/anygrate

Fork from anybox.migration.openerp

Primary LanguagePython

Fast OpenERP/Odoo migration framework

Warning

Reminder This tool is distributed in the hope that it might be useful, but WITHOUT ANY WARRANTY of FITNESS FOR A PARTICULAR PURPOSE. In particular, if you're using OpenERP or Odoo for your company, you should consider purchasing an Odoo Enterprise contract that will provide you with the best and riskless migration path for your database and custom developments. Otherwise you can contact us for migration services.

This tool has been developped with these initial goals in mind, in this priority order:

  • Merging 2 different OpenERP databases into a single multicompany db
  • Migrating from OpenERP 6.1 to 7.0
  • Migrating data from a legacy business application such as Access, Delphi, etc. (not yet implemented)
  • Migrating from Dolibarr to OpenERP (not yet implemented)

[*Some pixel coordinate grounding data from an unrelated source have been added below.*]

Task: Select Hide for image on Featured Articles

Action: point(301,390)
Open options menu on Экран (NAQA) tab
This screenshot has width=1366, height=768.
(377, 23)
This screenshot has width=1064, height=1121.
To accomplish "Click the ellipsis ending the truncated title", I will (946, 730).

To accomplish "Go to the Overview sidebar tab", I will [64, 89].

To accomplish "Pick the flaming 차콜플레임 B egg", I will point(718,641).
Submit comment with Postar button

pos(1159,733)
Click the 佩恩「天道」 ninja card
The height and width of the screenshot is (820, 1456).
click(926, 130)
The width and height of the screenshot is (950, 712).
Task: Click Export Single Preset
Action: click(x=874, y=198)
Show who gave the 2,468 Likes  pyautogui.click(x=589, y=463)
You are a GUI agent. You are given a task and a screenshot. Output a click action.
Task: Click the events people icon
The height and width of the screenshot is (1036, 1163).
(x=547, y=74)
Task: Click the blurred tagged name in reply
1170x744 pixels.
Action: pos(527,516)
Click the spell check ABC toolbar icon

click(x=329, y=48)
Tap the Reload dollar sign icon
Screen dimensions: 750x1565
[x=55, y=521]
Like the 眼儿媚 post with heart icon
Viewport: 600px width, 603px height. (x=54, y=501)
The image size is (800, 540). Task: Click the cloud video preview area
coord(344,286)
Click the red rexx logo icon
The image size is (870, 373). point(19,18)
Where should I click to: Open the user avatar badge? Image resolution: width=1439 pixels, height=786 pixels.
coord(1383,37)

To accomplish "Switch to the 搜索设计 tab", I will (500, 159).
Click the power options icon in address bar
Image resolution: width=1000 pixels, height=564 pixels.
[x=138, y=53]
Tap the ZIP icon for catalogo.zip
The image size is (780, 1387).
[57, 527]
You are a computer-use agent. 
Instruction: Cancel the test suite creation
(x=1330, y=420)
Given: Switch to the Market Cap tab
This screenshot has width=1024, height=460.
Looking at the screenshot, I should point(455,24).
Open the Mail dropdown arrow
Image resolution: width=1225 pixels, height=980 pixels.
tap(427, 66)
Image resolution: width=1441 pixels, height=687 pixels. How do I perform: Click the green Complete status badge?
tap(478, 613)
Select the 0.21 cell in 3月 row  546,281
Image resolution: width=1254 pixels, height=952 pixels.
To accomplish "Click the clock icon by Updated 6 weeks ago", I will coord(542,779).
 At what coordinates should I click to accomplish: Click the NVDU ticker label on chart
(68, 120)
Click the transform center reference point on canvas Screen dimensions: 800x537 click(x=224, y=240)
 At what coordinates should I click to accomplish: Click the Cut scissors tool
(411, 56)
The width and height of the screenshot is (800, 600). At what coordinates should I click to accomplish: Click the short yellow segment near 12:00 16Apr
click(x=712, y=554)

The principle of this tool is to export CSV data from an old application (only OpenERP for now), then to process CSV files in order to import them into a freshly installed OpenERP database. This is a completely different strategy than the in-place migration of OpenERP or OpenUpgrade and allows to start over from a clean database, while keeping history. Import and export are done with the PostgreSQL-specific COPY command, and results in extremely fast exports and imports. Combined with a pure in-memory Python csv processing, this tool can often achieve overall migration rates over 2000 lines/sec.

Installation

This tool only works with Python 2.7!

With virtualenv

$ virtualenv sandbox
$ sandbox/bin/pip install anybox.migration.openerp
$ sandbox/bin/migrate -h

With Buildout

If you're using Buildout, you may add this tool in a new part like this:

[migration]
recipe = zc.recipe.egg
eggs = anybox.migration.openerp

Then, don't forget to add the migration section in the parts of the [buildout] section. After relaunching bin/buildout, the migrate script will appear in the bin directory of the buildout.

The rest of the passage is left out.